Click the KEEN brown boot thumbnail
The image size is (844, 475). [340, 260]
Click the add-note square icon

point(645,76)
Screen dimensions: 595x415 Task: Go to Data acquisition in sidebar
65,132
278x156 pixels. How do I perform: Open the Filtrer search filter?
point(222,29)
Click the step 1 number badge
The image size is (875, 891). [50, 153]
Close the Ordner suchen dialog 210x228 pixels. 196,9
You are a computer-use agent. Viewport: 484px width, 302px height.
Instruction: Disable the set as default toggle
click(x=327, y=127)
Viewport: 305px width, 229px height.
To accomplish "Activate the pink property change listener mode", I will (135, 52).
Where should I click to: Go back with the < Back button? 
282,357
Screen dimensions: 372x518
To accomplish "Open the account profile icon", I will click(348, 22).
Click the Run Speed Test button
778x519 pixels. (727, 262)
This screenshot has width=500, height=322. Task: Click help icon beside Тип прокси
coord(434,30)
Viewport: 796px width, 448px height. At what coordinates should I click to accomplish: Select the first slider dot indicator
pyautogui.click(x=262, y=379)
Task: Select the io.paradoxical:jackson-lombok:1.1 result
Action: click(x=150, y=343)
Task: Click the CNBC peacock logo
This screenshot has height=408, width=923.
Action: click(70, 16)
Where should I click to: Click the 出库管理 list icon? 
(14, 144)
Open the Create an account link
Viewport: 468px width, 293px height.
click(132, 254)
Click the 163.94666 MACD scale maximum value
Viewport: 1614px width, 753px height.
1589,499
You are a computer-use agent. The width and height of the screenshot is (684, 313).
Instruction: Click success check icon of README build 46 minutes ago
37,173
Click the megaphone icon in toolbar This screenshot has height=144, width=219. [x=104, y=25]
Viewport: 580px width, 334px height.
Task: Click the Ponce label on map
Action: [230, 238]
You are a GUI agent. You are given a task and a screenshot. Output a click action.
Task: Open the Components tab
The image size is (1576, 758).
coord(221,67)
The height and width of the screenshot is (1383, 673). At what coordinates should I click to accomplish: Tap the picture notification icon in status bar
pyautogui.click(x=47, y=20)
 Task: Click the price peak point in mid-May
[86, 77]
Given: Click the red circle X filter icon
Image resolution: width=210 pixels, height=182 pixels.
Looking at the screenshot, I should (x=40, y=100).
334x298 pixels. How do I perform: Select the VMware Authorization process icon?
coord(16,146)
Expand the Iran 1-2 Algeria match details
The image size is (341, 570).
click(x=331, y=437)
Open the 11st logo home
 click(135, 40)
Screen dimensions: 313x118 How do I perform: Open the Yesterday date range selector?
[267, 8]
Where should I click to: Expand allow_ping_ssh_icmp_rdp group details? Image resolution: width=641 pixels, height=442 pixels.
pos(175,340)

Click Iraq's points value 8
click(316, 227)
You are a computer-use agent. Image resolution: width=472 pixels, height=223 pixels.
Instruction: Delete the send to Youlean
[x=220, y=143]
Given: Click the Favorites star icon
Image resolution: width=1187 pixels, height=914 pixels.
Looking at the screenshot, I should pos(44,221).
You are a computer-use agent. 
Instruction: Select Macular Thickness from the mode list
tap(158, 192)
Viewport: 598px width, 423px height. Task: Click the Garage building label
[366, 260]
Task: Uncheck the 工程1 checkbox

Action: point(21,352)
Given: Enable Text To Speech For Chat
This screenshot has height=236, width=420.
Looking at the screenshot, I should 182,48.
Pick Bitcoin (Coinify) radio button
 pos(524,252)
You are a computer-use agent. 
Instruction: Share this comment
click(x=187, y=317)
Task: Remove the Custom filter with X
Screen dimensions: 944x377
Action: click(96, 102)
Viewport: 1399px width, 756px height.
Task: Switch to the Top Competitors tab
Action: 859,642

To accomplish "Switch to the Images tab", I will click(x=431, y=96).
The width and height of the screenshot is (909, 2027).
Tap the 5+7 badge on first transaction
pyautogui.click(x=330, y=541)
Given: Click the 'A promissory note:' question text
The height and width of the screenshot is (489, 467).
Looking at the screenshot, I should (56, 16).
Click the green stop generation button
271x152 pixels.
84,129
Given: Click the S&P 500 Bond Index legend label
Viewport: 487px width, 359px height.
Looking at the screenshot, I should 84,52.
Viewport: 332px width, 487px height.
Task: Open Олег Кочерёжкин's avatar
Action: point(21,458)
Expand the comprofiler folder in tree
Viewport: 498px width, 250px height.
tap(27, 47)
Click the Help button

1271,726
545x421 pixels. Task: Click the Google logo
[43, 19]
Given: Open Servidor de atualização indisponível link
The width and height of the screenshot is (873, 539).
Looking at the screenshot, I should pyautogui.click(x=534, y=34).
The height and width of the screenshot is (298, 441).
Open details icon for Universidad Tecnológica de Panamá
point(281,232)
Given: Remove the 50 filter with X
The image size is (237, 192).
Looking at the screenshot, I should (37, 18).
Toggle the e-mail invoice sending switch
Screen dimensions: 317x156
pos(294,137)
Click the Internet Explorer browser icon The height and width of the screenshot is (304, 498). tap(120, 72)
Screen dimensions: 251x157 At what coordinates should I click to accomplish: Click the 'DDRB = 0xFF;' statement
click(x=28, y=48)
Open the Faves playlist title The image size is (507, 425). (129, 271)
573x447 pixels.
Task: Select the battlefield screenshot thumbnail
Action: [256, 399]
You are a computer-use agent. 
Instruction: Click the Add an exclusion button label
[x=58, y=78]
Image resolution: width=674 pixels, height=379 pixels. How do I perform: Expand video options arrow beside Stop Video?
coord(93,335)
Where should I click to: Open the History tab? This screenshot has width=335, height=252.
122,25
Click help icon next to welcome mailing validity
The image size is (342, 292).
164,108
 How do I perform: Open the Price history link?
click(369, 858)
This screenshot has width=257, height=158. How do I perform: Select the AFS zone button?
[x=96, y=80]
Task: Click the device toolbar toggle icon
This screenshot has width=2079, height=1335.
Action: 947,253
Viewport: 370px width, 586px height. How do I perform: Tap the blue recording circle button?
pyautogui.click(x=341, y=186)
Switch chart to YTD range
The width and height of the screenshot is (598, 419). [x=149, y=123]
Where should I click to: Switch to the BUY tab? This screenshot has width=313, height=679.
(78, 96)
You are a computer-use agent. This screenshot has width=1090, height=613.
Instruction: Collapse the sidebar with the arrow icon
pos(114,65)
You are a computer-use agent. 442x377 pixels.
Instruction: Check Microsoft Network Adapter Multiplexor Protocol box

+++

## Brief
Take each line above that contains "Remove" and copy it out.

## Task answer
Task: Remove the Custom filter with X
Given: Remove the 50 filter with X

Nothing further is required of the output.